Work item: Set down the full data below exactly as given, please.

Data in this exercise:
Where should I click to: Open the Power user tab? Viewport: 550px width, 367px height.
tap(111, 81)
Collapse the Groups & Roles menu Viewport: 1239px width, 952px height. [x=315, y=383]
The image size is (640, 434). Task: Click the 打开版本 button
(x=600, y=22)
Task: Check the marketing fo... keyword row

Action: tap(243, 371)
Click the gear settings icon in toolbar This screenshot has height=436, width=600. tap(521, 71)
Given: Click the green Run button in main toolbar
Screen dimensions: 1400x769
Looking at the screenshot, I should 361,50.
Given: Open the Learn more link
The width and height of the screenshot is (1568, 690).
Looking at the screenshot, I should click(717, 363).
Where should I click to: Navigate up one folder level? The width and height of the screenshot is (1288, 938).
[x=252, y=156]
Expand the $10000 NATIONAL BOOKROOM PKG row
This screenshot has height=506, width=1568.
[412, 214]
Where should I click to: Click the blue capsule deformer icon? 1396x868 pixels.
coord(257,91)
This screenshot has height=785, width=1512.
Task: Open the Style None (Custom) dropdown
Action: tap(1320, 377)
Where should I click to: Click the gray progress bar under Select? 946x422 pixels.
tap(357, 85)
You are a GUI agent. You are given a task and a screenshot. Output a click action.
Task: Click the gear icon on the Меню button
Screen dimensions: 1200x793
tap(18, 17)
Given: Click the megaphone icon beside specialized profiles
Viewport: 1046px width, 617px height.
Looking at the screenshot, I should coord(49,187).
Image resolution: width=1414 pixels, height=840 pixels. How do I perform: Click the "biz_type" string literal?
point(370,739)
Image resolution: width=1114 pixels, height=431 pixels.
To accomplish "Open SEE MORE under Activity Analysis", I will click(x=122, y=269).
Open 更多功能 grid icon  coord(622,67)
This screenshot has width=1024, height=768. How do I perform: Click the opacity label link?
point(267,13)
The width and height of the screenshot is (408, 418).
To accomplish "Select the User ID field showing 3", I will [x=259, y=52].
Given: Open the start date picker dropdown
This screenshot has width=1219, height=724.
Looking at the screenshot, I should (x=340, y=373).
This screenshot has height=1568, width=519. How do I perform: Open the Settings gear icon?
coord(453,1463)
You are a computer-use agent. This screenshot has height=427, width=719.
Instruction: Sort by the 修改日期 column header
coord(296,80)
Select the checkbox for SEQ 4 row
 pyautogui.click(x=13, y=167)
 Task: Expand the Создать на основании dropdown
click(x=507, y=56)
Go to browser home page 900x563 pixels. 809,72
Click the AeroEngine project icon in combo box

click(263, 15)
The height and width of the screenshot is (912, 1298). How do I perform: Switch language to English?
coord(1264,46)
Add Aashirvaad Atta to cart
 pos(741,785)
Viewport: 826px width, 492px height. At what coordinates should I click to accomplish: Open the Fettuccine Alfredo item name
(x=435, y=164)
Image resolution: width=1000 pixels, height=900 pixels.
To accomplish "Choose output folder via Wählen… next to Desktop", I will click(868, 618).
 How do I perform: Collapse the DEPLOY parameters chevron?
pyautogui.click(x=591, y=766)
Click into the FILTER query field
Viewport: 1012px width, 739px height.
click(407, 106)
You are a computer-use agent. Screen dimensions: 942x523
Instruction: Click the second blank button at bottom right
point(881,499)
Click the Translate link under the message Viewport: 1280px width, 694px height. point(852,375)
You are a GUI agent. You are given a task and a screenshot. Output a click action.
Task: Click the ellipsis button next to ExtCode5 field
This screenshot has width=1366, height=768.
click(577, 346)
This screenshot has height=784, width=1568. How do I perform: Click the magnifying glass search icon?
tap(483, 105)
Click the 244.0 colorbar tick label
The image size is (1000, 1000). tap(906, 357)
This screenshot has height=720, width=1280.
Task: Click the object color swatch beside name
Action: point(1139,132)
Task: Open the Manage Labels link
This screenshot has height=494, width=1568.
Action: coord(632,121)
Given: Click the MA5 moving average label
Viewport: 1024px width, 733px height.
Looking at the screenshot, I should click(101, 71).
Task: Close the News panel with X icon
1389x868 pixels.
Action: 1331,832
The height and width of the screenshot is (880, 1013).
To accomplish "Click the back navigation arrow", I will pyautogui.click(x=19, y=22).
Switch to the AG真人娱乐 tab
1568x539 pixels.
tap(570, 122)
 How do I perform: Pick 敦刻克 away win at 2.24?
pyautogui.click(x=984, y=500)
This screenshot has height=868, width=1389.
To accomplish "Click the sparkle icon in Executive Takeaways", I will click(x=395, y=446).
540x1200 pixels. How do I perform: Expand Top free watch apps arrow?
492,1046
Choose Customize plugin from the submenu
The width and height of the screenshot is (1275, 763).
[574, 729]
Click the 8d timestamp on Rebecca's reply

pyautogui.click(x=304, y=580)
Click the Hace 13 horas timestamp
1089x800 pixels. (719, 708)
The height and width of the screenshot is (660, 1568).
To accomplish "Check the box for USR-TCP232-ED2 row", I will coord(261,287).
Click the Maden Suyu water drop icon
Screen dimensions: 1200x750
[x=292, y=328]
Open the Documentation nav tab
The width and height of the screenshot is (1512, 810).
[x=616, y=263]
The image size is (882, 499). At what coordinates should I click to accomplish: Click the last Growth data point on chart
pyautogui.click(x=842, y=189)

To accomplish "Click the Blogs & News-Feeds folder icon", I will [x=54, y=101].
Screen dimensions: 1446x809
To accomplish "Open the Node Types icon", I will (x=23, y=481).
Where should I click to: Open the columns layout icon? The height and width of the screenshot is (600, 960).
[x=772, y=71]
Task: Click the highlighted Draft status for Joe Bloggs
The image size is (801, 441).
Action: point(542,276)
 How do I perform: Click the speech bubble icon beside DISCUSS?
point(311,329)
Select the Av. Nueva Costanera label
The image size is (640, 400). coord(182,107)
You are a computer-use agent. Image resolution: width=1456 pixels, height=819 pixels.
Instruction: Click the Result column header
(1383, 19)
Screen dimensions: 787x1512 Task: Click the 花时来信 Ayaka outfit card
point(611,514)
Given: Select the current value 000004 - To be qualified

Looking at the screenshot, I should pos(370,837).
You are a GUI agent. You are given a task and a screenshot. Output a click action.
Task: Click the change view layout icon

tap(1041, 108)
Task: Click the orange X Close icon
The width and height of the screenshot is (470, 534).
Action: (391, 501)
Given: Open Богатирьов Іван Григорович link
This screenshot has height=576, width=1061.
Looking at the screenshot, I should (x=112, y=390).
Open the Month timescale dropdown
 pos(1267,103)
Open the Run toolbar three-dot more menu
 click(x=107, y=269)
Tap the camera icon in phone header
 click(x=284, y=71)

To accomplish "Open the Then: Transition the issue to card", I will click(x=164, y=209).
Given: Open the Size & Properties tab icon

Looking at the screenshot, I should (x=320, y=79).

Solution:
Where should I click to: Open the Power user tab? Viewport: 550px width, 367px height.
tap(111, 81)
Collapse the Groups & Roles menu Viewport: 1239px width, 952px height. [x=315, y=383]
The image size is (640, 434). Task: Click the 打开版本 button
(x=600, y=22)
Task: Check the marketing fo... keyword row

Action: tap(243, 371)
Click the gear settings icon in toolbar This screenshot has height=436, width=600. tap(521, 71)
Given: Click the green Run button in main toolbar
Screen dimensions: 1400x769
Looking at the screenshot, I should 361,50.
Given: Open the Learn more link
The width and height of the screenshot is (1568, 690).
Looking at the screenshot, I should click(717, 363).
Where should I click to: Navigate up one folder level? The width and height of the screenshot is (1288, 938).
[x=252, y=156]
Expand the $10000 NATIONAL BOOKROOM PKG row
This screenshot has height=506, width=1568.
[412, 214]
Where should I click to: Click the blue capsule deformer icon? 1396x868 pixels.
coord(257,91)
This screenshot has height=785, width=1512.
Task: Open the Style None (Custom) dropdown
Action: tap(1320, 377)
Where should I click to: Click the gray progress bar under Select? 946x422 pixels.
tap(357, 85)
You are a GUI agent. You are given a task and a screenshot. Output a click action.
Task: Click the gear icon on the Меню button
Screen dimensions: 1200x793
tap(18, 17)
Given: Click the megaphone icon beside specialized profiles
Viewport: 1046px width, 617px height.
Looking at the screenshot, I should coord(49,187).
Image resolution: width=1414 pixels, height=840 pixels. How do I perform: Click the "biz_type" string literal?
point(370,739)
Image resolution: width=1114 pixels, height=431 pixels.
To accomplish "Open SEE MORE under Activity Analysis", I will click(x=122, y=269).
Open 更多功能 grid icon  coord(622,67)
This screenshot has width=1024, height=768. How do I perform: Click the opacity label link?
point(267,13)
The width and height of the screenshot is (408, 418).
To accomplish "Select the User ID field showing 3", I will [x=259, y=52].
Given: Open the start date picker dropdown
This screenshot has width=1219, height=724.
Looking at the screenshot, I should (x=340, y=373).
This screenshot has height=1568, width=519. How do I perform: Open the Settings gear icon?
coord(453,1463)
You are a computer-use agent. This screenshot has height=427, width=719.
Instruction: Sort by the 修改日期 column header
coord(296,80)
Select the checkbox for SEQ 4 row
 pyautogui.click(x=13, y=167)
 Task: Expand the Создать на основании dropdown
click(x=507, y=56)
Go to browser home page 900x563 pixels. 809,72
Click the AeroEngine project icon in combo box

click(263, 15)
The height and width of the screenshot is (912, 1298). How do I perform: Switch language to English?
coord(1264,46)
Add Aashirvaad Atta to cart
 pos(741,785)
Viewport: 826px width, 492px height. At what coordinates should I click to accomplish: Open the Fettuccine Alfredo item name
(x=435, y=164)
Image resolution: width=1000 pixels, height=900 pixels.
To accomplish "Choose output folder via Wählen… next to Desktop", I will click(868, 618).
 How do I perform: Collapse the DEPLOY parameters chevron?
pyautogui.click(x=591, y=766)
Click into the FILTER query field
Viewport: 1012px width, 739px height.
click(407, 106)
You are a computer-use agent. Screen dimensions: 942x523
Instruction: Click the second blank button at bottom right
point(881,499)
Click the Translate link under the message Viewport: 1280px width, 694px height. point(852,375)
You are a GUI agent. You are given a task and a screenshot. Output a click action.
Task: Click the ellipsis button next to ExtCode5 field
This screenshot has width=1366, height=768.
click(577, 346)
This screenshot has height=784, width=1568. How do I perform: Click the magnifying glass search icon?
tap(483, 105)
Click the 244.0 colorbar tick label
The image size is (1000, 1000). tap(906, 357)
This screenshot has height=720, width=1280.
Task: Click the object color swatch beside name
Action: point(1139,132)
Task: Open the Manage Labels link
This screenshot has height=494, width=1568.
Action: coord(632,121)
Given: Click the MA5 moving average label
Viewport: 1024px width, 733px height.
Looking at the screenshot, I should click(101, 71).
Task: Close the News panel with X icon
1389x868 pixels.
Action: 1331,832
The height and width of the screenshot is (880, 1013).
To accomplish "Click the back navigation arrow", I will pyautogui.click(x=19, y=22).
Switch to the AG真人娱乐 tab
1568x539 pixels.
tap(570, 122)
 How do I perform: Pick 敦刻克 away win at 2.24?
pyautogui.click(x=984, y=500)
This screenshot has height=868, width=1389.
To accomplish "Click the sparkle icon in Executive Takeaways", I will click(x=395, y=446).
540x1200 pixels. How do I perform: Expand Top free watch apps arrow?
492,1046
Choose Customize plugin from the submenu
The width and height of the screenshot is (1275, 763).
[574, 729]
Click the 8d timestamp on Rebecca's reply

pyautogui.click(x=304, y=580)
Click the Hace 13 horas timestamp
1089x800 pixels. (719, 708)
The height and width of the screenshot is (660, 1568).
To accomplish "Check the box for USR-TCP232-ED2 row", I will coord(261,287).
Click the Maden Suyu water drop icon
Screen dimensions: 1200x750
[x=292, y=328]
Open the Documentation nav tab
The width and height of the screenshot is (1512, 810).
[x=616, y=263]
The image size is (882, 499). At what coordinates should I click to accomplish: Click the last Growth data point on chart
pyautogui.click(x=842, y=189)

To accomplish "Click the Blogs & News-Feeds folder icon", I will [x=54, y=101].
Screen dimensions: 1446x809
To accomplish "Open the Node Types icon", I will (x=23, y=481).
Where should I click to: Open the columns layout icon? The height and width of the screenshot is (600, 960).
[x=772, y=71]
Task: Click the highlighted Draft status for Joe Bloggs
The image size is (801, 441).
Action: point(542,276)
 How do I perform: Click the speech bubble icon beside DISCUSS?
point(311,329)
Select the Av. Nueva Costanera label
The image size is (640, 400). coord(182,107)
You are a computer-use agent. Image resolution: width=1456 pixels, height=819 pixels.
Instruction: Click the Result column header
(1383, 19)
Screen dimensions: 787x1512 Task: Click the 花时来信 Ayaka outfit card
point(611,514)
Given: Select the current value 000004 - To be qualified

Looking at the screenshot, I should pos(370,837).
You are a GUI agent. You are given a task and a screenshot. Output a click action.
Task: Click the change view layout icon

tap(1041, 108)
Task: Click the orange X Close icon
The width and height of the screenshot is (470, 534).
Action: (391, 501)
Given: Open Богатирьов Іван Григорович link
This screenshot has height=576, width=1061.
Looking at the screenshot, I should (x=112, y=390).
Open the Month timescale dropdown
 pos(1267,103)
Open the Run toolbar three-dot more menu
 click(x=107, y=269)
Tap the camera icon in phone header
 click(x=284, y=71)

To accomplish "Open the Then: Transition the issue to card", I will click(x=164, y=209).
Given: Open the Size & Properties tab icon

Looking at the screenshot, I should (x=320, y=79).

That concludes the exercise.